METHODS Patients with definite corticobasal degeneration were selected from the research and clinical files of seven tertiary medical centres in Austria, the United Kingdom, and the United States. Clinical features were analysed in detail.
RESULTS The sample consisted of eight female and six male patients; mean age at symptom onset was 63 (SD 7.7) years, and mean disease duration was 7.9 (SD 2.6) years. The most commonly reported symptom at onset included asymmetric limb clumsiness with or without rigidity (50%) or tremor (21%). At the first neurological visit, on average 3.0 (SD 1.9) years after symptom onset, the most often encountered extrapyramidal features included unilateral limb rigidity (79%) or bradykinesia (71%), postural imbalance (45%), and unilateral limb dystonia (43%). Ideomotor apraxia (64%), and to a lesser extent cortical dementia (36%), were the most common cortical signs present at the first visit. During the course of the disease, virtually all patients developed asymmetric or unilateral akinetic rigid parkinsonism and a gait disorder. No patient had a dramatic response to levodopa therapy. Median survival time after onset of symptoms was 7.9 (SD 0.7) (range, 2.5–12.5) years, and, after the first clinic visit, 4.9 (SD 0.7) (range, 0.8–10) years. Early bilateral bradykinesia, frontal syndrome, or two out of tremor, rigidity, and bradykinesia, predicted a shorter survival.

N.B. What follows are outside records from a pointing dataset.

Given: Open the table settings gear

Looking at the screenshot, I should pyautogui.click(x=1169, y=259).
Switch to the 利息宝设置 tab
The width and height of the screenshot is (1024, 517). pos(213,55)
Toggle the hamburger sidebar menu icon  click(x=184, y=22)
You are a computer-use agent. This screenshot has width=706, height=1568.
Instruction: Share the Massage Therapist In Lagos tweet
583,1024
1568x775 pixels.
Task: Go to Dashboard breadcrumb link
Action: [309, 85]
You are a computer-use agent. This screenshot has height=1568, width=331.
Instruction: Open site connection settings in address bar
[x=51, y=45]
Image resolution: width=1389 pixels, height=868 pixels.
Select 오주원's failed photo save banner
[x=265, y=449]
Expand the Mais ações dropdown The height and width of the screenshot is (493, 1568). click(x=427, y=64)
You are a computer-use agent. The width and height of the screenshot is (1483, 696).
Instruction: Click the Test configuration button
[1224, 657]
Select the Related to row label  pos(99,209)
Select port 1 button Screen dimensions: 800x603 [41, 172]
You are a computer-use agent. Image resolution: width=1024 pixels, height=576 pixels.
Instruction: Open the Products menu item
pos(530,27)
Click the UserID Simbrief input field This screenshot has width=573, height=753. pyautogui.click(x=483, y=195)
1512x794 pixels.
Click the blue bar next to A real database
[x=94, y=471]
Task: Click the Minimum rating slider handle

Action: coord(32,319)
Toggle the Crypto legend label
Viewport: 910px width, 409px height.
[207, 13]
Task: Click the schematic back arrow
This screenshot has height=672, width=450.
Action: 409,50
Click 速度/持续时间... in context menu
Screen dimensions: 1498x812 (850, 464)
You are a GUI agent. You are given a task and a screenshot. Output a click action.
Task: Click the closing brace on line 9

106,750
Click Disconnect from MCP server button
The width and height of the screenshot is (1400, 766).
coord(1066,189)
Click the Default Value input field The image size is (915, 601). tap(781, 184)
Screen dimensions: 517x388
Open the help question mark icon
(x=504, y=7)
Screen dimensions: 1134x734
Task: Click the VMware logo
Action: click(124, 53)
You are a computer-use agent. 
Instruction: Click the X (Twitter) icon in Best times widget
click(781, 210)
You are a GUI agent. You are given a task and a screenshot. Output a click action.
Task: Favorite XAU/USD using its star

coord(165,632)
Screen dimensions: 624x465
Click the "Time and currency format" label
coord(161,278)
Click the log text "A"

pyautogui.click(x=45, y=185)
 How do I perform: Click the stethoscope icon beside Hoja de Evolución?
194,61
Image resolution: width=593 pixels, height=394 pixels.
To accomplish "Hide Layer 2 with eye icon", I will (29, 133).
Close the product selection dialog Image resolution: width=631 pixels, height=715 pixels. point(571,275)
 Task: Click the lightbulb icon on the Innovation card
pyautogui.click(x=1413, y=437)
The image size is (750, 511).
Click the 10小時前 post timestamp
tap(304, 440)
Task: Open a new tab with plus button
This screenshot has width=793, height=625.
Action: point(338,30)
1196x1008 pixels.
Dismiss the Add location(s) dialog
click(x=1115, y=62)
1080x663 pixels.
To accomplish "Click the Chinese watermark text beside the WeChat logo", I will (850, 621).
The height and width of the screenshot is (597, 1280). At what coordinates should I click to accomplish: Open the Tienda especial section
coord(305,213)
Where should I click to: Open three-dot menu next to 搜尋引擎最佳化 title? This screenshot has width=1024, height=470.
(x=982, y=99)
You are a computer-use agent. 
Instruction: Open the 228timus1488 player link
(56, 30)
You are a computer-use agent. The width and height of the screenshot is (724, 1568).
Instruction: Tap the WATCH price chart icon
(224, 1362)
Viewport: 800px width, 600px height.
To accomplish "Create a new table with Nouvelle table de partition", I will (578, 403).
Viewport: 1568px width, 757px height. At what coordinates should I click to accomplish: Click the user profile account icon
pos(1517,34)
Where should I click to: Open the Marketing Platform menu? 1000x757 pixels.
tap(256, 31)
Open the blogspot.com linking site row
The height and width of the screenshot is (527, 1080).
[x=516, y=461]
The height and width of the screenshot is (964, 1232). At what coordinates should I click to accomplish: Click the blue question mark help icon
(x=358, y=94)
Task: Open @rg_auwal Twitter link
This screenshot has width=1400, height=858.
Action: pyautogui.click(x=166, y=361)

CONCLUSION The results confirm that unilateral parkinsonism unresponsive to levodopa and limb ideomotor apraxia are the clinical hallmarks of corticobasal degeneration, and only a minority of patients with corticobasal degeneration present with dementia. The study also suggests that a focal cognitive and extrapyramidal motor syndrome is indicative of corticobasal degeneration. Survival in corticobasal degeneration was shortened by the early presence of (more) widespread parkinsonian features or frontal lobe syndrome.